Посреди потопа
«Проповедайте Евангелие всей твари» (Марк 16:15) и «стойте в вере, будьте мужественны, тверды» (1 Коринфянам 16:13) – два новозаветных требования, равно обязательных для христиан. Если бы пришлось выбирать из них, то, как обычно считается, первый Рим предпочел бы экспансию, третий – стояние. Можно усомниться в этом, видя движение во все стороны, которое непрерывно осуществляла Русь, освободившись от ордынского ига. Но движение это, по крайней мере первоначально, не осознавалось как экспансия, оно было ситуативным и к тому же происходило в исторических границах Руси, какими они хранились в памяти о предмонгольском времени: «Отселе до угор и до ляхов, до чахов, от чахов до ятвязи и от ятвязи до литвы, до немець, от немець до корелы, от корелы до Устьюга… и за Дышючим морем; от моря до [волжских] болгар, от болгар до буртас, от буртас до чермис, от чермис до мордви, то все покорено было Богом крестияньскому языку – поганския [языческие] страны» (Слово о погибели Русской земли). Минула эпоха ига, и в «Казанском летописце» середины XVI века земли Поволжья причисляются к исконно русским: «Якоже поведают Русь и варвари, все то Руская земля была едина, идеже ныне стоит град Казань, продолжающеся в длину с единого Нова града Нижнево на восток, по обою странам великия реки Волги вниз и до Болгарских рубежов и до Камы реки, въ ширину на полунощие и до Вяцкие, рече, земли и до Пермския, на полудние до Половецких предел, все то держава и область Киевская и Владимерская, по тех же ныне Московская». Борьба на западных рубежах с Литвой, Ливонией, Швецией тоже обосновывалась как возвращение «отчин и дедин» великокняжеской династии.

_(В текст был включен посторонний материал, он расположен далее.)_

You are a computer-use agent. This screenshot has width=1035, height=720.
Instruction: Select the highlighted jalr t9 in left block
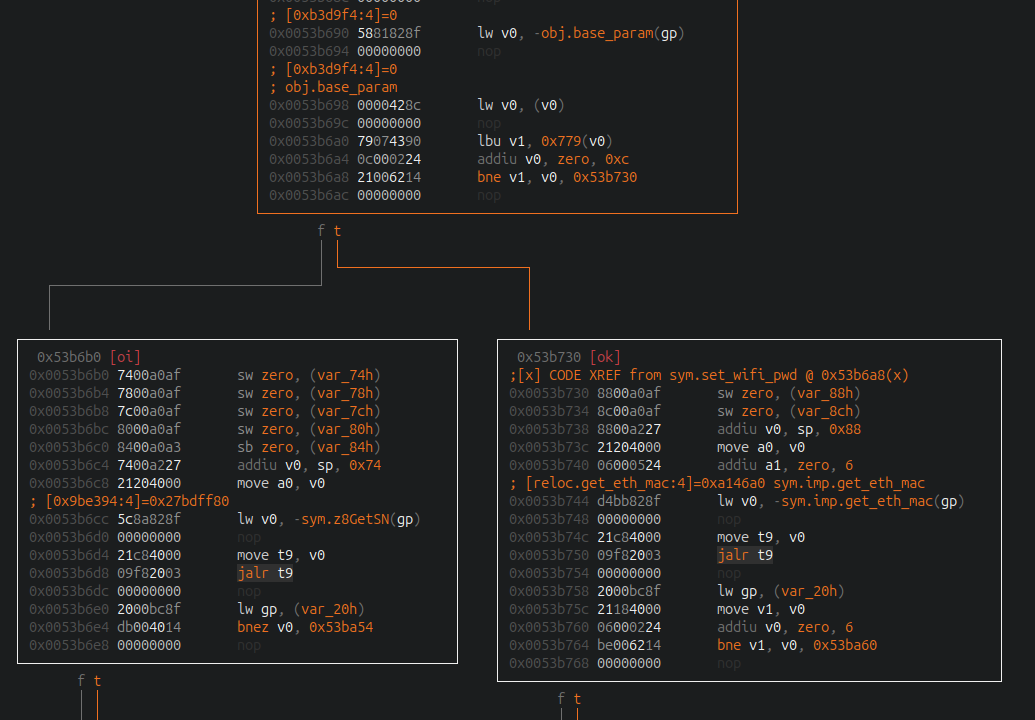point(265,573)
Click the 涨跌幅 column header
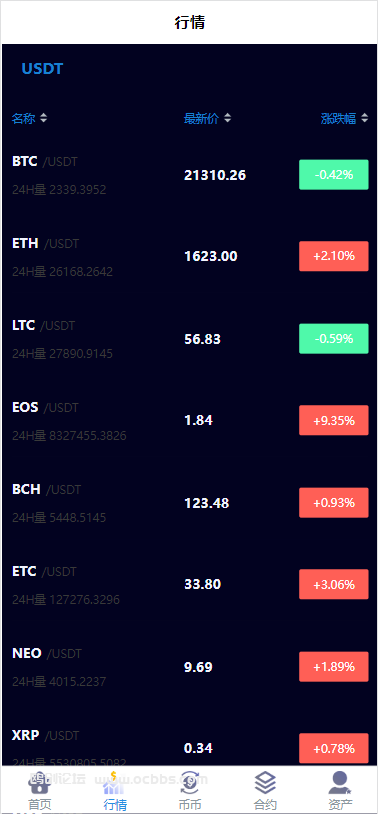This screenshot has width=378, height=814. [339, 118]
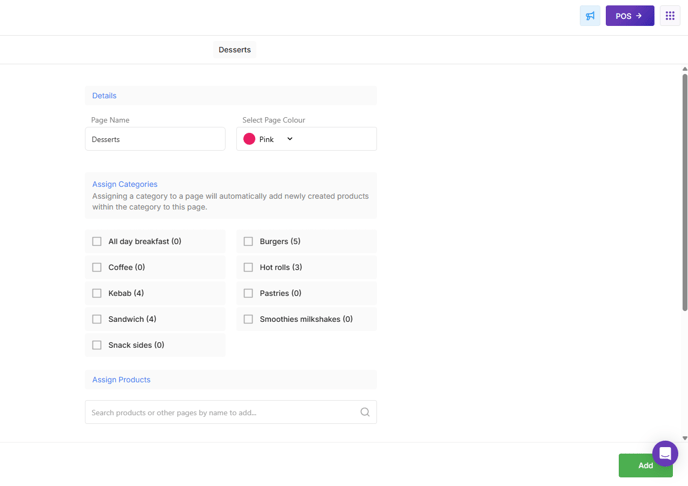Focus the search products text field
The height and width of the screenshot is (486, 688).
[x=220, y=412]
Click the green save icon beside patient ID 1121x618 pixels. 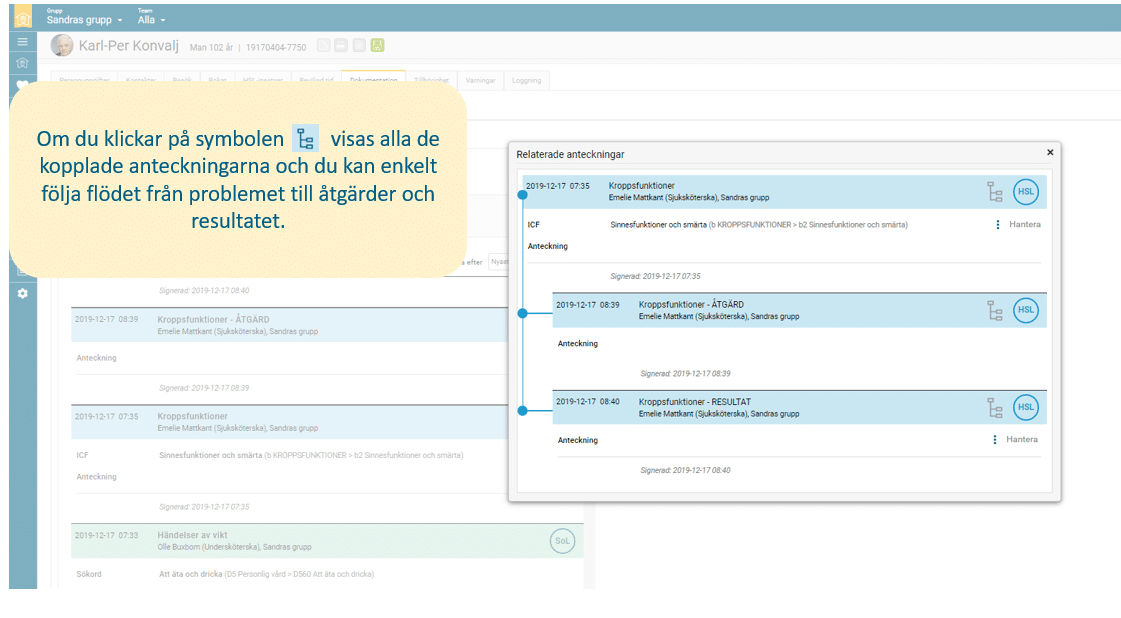coord(377,45)
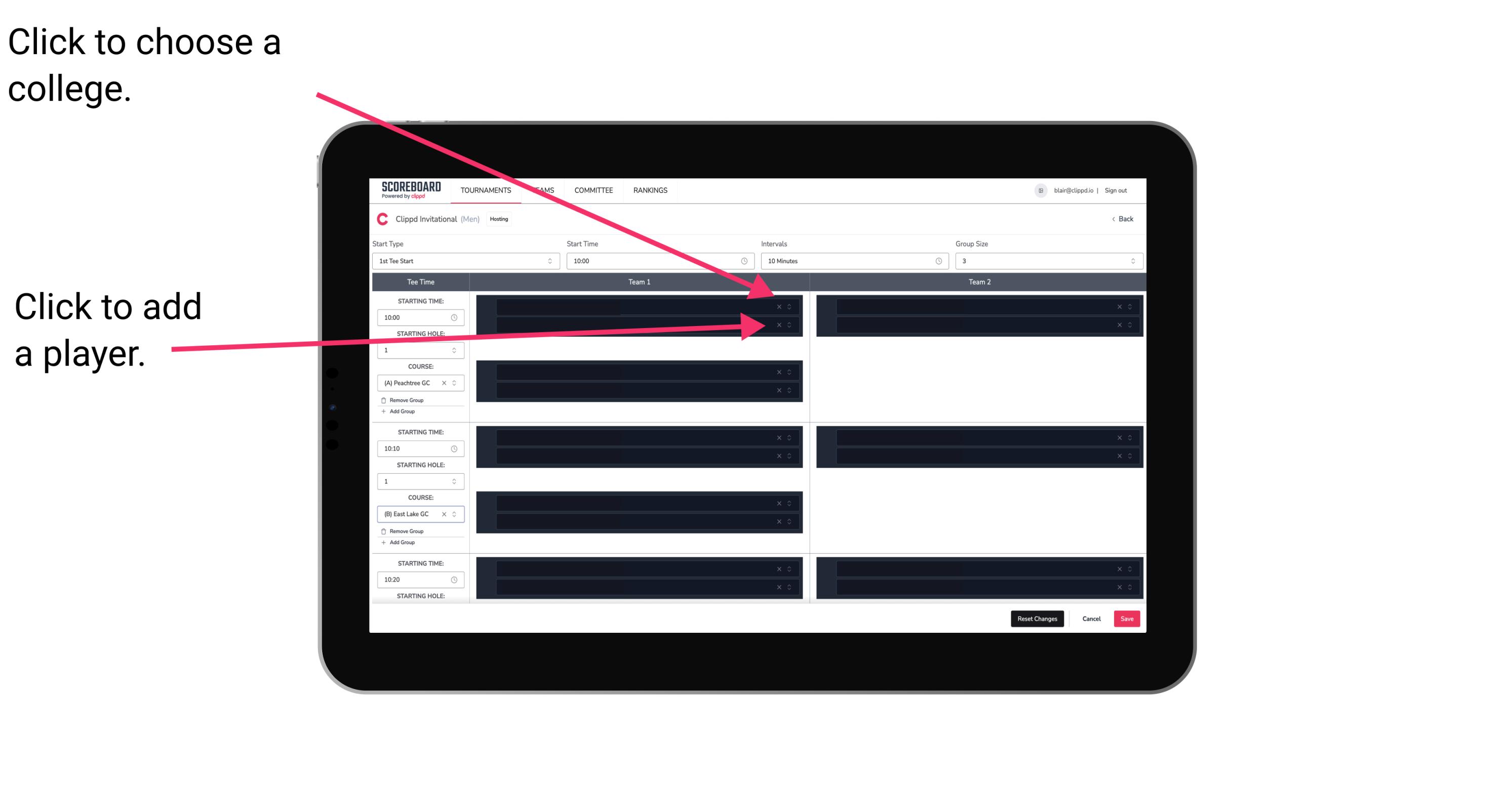Click the starting hole stepper for 10:00 group
The height and width of the screenshot is (812, 1510).
[457, 350]
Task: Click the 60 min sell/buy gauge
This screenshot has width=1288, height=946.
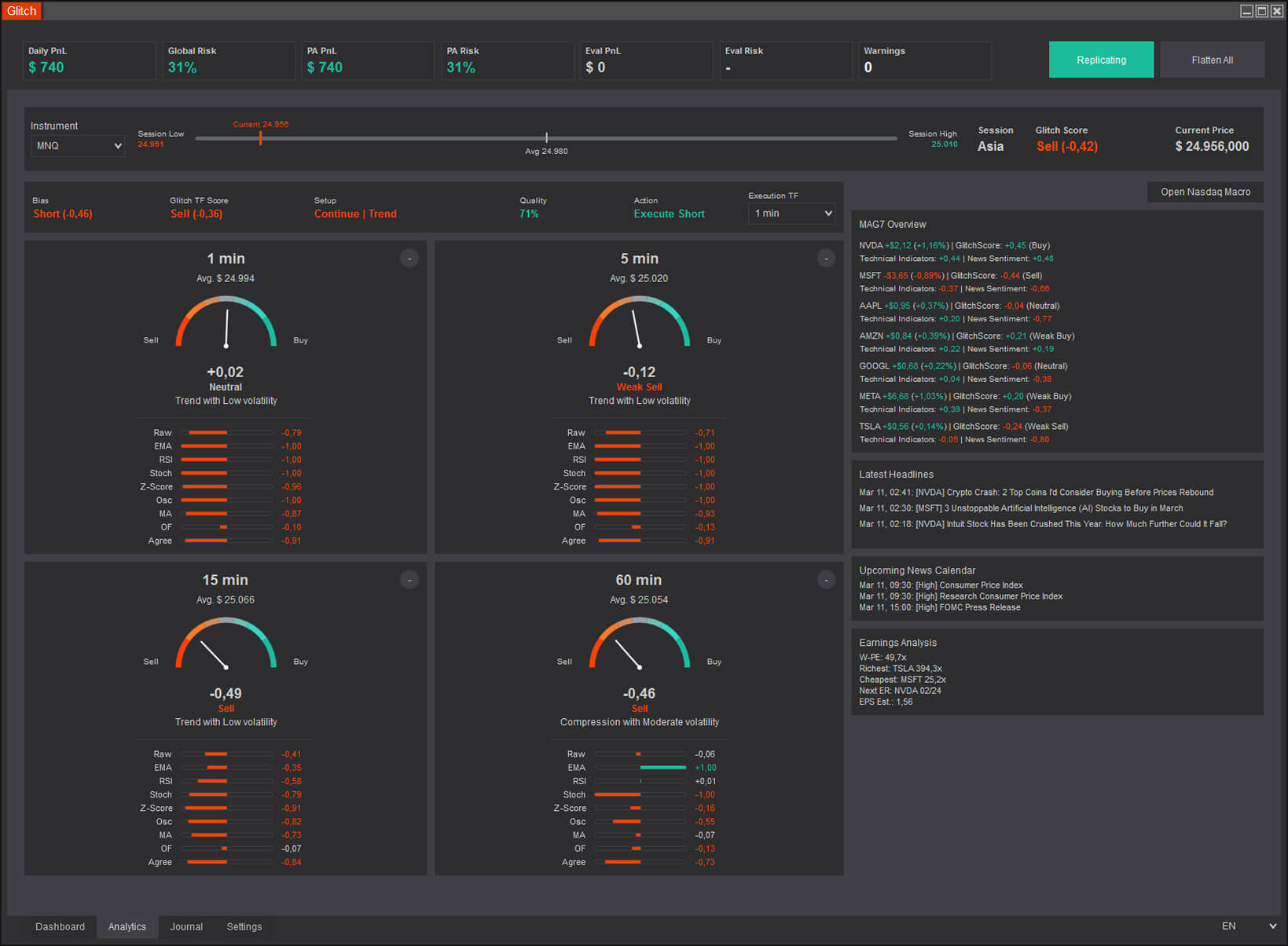Action: pos(639,644)
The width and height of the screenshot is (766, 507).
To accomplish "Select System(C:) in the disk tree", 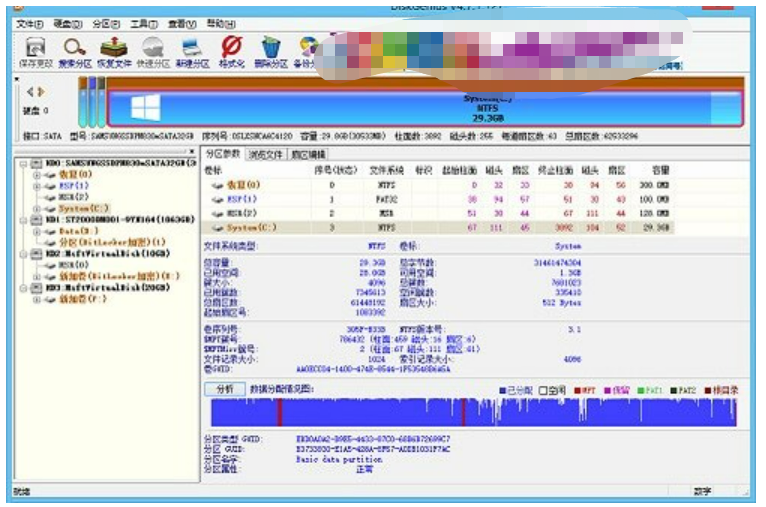I will tap(80, 208).
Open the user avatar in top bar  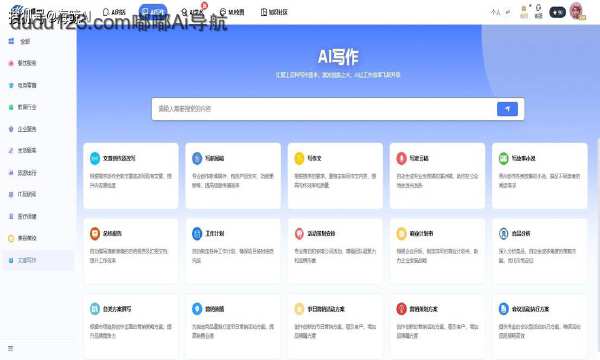(x=576, y=11)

Сам Псков, в окрестностях которого подвизался Филофей, был присоединен к Москве при его жизни, и существуют сведения, согласно которым старцу приходилось заступаться за горожан, страдавших от произвола московских чиновников. Однако присоединение старец, по всей видимости, считал совершенно естественным, так как вообще в Московском государстве он усматривал пространство, где вера, постепенно сгоняемая с лица земли, нашла себе пусть временное, как временно все на земле, но надежное пристанище. «И даны быша жене криле великаго орла, да бежит в пустыню, змий же изо уст своих испусти воду, яко реку, да ю в реце потопит. Воду же глаголют неверие. Видиши ли, избранниче Божий, яко вся христианскаа царства потопишася от неверных, токмо единаго государя нашего царство едино благодатию Христовою стоит». Выше мы установили, в каком смысле «вода» является «неверием». Рассмотрим теперь следующий вопрос: как Русь оказалась той самой пустыней, в которую бежала «жена, облеченная в солнце» – Христова Церковь [14].
Для ответа нам стоит обратиться к толкованиям Апокалипсиса в древнерусской традиции. В этих толкованиях, собранных из трудов Андрея Кесарийского и некоторых неназванных «других» комментаторов [15], понимание «пустыни» было представлено в трех различных планах: богословском, антропологическом и пространственном. Согласно первому плану, пустыня есть образ «тишины и безмолвия» ума, его удаления от «всяких еретических учений». Орел, давший жене свои крылья, знаменует Христа, два крыла – два Завета, при помощи которых Церковь отличает богословскую истину от заблуждения. «Внемли же, где залете, – замечает один из толкователей, – услышиши, яко в пустыню, сиречь к человеком нехудожным и немудрым». Здесь открывается второй, антропологический план интерпретации. Безмолвный, то есть несмущаемый ум в последние времена дается людям простым, необразованным. Среди них чудесная жена «имать пребывати питаема». Наконец, третий план присутствует у Андрея Кесарийского. Змей посылает за женой реку, чтобы задержать ее – «сиречь безбожных мужей, или лукавых бесов, или различных искушений множество», но земля помогает жене, поглощая этот поток, то есть «долготою путя, и безводием и сухотою стремление лукавых удержующи».